Anton Chejov “la literatura es mi amante”, hemos encontrado a medida que les hemos ido contando sobre los grandes escritores clásicos y los contemporáneos, hemos ido descubriendo sus formas de pensar y vivir, lo que no los aleja de ser humanos como todos pero nos muestra sí que muchos de ellos, los grandes escritores eran sí personalidades especiales, dotadas de un talento natural que los llevó por el camino de la literatura y los encumbró en la admiración de todos. Uno de ellos reviste entre los autores rusos especial interés, Anton Chejov, su influencia alcanzo a muchos literatos del siglo XX y algunos como Hemingway influenciados por Chejov le confirieron a regañadientes su valor y otros como Woolf le ensalzaron como debía, hoy por hoy es considerado uno de los mejores escritores y uno de los más notables en revolucionar a su manera  la literatura como un hacedor de cuentos insuperable.

Chejov nació el 29  de enero de 1860 en el sur de Rusia en el seno de  una familia ligeramente acomodada, pero en un ambiente marcado para siempre en la mente del autor por la actitud tiránica y abusiva de su padre Pavel, que está presente en muchas obras de Chejov, pero si el padre era una mala  forma de vida para los hijos de la familia, la madre fue la entrañable compañera de sus hijos y a la que Chejov admiraría y reconocería siempre como una de sus grandes influencias. Chejov estudió medicina, su gran pasión la que concluyó con mucha precariedad luego que su familia fuera a la bancarrota, y aún cuando se dedicó luego a la literatura con éxito, jamás abandonó la medicina, de la que precisamente dijo, la medicina es mi legitima esposa y la literatura mi amante. Ambas eran caros afectos para el autor.
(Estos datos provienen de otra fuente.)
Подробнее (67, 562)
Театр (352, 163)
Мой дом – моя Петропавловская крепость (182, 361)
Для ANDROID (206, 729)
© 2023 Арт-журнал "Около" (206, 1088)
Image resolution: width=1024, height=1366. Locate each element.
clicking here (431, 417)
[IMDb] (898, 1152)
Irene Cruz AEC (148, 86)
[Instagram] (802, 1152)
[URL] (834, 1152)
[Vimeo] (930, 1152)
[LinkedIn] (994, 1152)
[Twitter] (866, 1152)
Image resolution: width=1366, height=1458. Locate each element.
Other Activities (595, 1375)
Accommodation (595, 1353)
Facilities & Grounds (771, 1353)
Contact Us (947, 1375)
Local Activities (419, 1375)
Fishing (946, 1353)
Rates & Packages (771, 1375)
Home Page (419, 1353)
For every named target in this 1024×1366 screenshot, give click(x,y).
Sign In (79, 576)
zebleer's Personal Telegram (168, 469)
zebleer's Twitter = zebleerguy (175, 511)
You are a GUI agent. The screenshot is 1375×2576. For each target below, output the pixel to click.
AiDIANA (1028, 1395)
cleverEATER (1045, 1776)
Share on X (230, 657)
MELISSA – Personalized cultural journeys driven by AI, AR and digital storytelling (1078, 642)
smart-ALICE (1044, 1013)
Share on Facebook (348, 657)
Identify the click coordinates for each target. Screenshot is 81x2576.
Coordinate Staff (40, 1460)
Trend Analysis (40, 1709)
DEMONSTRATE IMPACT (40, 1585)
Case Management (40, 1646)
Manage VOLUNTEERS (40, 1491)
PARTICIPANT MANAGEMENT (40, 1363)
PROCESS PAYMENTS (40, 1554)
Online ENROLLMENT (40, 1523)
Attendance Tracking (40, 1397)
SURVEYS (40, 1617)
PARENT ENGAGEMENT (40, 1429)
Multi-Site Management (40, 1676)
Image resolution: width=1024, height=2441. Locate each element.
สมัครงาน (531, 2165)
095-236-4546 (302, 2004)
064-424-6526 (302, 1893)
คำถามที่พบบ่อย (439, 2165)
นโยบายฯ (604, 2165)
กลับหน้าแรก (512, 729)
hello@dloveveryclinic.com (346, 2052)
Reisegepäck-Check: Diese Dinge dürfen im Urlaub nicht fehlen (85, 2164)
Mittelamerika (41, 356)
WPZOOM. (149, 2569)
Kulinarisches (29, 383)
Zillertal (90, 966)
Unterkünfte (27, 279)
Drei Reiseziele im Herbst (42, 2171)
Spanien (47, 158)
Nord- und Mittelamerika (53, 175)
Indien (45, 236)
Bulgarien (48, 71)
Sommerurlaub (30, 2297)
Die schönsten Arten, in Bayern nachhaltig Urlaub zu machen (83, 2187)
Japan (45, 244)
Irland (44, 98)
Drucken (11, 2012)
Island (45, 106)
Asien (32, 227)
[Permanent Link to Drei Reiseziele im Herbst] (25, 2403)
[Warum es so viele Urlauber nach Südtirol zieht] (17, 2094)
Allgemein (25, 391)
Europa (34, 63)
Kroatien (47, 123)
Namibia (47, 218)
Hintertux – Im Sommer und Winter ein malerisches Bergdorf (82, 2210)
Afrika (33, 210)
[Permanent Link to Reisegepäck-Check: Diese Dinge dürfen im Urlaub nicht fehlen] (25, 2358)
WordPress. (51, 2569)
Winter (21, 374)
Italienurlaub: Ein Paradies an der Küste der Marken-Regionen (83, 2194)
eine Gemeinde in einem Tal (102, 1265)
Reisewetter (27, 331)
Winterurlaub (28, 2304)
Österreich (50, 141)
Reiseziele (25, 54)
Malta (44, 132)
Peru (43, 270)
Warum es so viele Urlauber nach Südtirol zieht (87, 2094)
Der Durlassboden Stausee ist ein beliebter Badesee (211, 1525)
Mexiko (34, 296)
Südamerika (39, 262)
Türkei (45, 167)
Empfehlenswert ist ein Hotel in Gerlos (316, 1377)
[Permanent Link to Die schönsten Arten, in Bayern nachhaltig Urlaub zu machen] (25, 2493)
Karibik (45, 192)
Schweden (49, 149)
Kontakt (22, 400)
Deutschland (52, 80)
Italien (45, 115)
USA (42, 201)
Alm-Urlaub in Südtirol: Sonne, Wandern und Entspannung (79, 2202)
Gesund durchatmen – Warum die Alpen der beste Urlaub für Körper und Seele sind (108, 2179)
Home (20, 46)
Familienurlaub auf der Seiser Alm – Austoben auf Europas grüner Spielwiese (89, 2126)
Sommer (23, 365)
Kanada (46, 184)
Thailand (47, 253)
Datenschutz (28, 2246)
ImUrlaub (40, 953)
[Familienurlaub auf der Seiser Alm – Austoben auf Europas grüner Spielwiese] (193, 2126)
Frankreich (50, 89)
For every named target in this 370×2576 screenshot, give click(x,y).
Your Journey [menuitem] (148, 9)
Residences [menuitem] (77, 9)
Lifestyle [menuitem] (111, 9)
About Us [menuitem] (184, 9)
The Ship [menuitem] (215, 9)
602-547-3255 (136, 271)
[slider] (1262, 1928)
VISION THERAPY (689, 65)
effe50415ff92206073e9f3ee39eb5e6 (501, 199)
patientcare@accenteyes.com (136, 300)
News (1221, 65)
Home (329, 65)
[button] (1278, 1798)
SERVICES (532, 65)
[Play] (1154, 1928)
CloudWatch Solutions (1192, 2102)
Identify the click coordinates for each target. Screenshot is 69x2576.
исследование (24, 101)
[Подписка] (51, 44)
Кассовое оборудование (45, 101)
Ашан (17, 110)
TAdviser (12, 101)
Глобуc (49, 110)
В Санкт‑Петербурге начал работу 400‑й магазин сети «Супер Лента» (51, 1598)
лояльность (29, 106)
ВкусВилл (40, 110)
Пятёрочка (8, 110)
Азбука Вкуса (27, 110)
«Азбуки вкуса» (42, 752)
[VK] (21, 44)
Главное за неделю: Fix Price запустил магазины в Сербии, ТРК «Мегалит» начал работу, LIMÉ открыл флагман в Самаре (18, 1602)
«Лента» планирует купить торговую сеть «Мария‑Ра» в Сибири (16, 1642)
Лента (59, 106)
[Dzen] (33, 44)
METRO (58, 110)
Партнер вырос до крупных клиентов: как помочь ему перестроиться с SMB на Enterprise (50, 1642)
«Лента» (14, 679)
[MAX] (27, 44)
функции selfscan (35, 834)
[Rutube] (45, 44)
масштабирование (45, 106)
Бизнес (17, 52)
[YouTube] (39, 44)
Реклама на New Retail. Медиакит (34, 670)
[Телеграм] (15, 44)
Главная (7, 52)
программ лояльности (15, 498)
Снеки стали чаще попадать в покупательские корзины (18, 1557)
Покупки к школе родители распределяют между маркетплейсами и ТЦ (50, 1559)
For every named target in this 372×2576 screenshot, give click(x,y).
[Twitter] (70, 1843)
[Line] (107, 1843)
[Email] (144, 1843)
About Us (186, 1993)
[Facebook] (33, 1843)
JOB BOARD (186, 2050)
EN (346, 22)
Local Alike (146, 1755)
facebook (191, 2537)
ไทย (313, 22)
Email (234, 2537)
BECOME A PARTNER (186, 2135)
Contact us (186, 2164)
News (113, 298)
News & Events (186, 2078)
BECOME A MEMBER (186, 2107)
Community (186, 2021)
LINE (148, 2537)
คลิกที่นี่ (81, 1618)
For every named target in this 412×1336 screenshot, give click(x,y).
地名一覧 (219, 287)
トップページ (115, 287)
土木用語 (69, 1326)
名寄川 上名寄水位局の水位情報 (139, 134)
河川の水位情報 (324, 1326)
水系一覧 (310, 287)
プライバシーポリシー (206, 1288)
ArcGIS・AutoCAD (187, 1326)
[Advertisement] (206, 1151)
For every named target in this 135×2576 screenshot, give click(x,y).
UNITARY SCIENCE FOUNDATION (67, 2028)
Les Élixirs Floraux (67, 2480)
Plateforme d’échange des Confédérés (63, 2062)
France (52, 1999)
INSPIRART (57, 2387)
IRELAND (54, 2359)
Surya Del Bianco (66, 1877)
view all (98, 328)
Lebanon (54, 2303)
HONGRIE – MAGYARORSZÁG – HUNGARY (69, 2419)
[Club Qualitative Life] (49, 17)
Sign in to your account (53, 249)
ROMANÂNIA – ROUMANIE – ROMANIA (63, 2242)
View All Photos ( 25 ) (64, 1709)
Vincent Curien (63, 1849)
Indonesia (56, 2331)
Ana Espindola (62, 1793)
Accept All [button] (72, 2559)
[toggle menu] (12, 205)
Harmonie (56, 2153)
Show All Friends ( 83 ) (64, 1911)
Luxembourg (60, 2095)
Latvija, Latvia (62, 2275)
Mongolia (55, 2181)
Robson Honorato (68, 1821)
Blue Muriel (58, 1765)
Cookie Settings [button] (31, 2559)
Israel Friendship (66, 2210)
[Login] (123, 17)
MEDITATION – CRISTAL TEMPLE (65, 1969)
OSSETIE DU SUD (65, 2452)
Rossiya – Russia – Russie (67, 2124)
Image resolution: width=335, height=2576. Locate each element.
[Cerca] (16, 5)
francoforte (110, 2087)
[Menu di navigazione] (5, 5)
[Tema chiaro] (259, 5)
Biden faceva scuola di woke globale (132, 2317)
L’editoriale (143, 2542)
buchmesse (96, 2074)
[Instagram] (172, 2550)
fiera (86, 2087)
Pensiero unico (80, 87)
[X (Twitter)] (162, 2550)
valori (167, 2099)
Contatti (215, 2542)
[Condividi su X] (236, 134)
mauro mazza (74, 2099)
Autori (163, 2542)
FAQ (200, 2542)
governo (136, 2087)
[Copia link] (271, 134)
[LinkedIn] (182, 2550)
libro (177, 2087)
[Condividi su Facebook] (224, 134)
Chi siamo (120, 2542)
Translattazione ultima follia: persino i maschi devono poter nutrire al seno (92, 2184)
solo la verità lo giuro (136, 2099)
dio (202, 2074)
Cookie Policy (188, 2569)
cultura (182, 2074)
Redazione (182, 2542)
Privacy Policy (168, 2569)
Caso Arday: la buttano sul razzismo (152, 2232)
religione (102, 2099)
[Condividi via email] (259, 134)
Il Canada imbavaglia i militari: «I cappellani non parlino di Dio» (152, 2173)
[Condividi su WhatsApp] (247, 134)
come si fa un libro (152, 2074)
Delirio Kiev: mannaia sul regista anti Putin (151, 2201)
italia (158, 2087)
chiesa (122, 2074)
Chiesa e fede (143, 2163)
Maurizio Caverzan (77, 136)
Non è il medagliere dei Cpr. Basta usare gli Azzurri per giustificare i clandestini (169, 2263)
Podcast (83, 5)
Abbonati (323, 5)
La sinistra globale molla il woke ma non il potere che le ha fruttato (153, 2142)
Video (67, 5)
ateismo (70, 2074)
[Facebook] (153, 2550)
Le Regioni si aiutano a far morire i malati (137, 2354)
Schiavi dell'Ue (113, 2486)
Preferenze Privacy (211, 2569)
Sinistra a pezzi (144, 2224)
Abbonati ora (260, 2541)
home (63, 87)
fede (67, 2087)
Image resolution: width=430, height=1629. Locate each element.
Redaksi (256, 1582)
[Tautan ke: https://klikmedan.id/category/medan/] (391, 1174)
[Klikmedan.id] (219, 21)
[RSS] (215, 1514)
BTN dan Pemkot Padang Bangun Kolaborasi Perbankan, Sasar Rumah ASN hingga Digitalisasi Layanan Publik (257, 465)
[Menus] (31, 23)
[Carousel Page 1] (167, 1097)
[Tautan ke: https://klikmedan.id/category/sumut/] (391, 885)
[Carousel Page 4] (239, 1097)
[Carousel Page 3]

Logró pronto el éxito y aunque su carrera notable como dramaturgo sufrió por un desastroso debut, el público corrigió el asunto y sus 4 obras de teatro son hoy referentes mundiales de su época. Se casó más que todo por cumplir con el tema, y tuvo un matrimonio peculiar en que permitió a su esposa vivir lejos de él e intentar una carrera como actriz mientras él vivía ya en Yalta que en Moscú y se dedicaba a ejercer la medicina para los pobres, y escribir labrándose un gran prestigio. La sombra de la tuberculosis llegaría en plena juventud, y aunque decidido a no tomarla en cuenta, se vió en algún momento limitado por los períodos en que la enfermedad hizo crisis. Se ocupó de su familia desde siempre y vivió por largas temporadas junto a su madre y hermana, pero en 1904 la enfermedad había minado ya su fortaleza, moría luego de un ataque el 15 de julio moría mientras se encontraba en Bosque Negro Alemania, apenas tenía 44 años.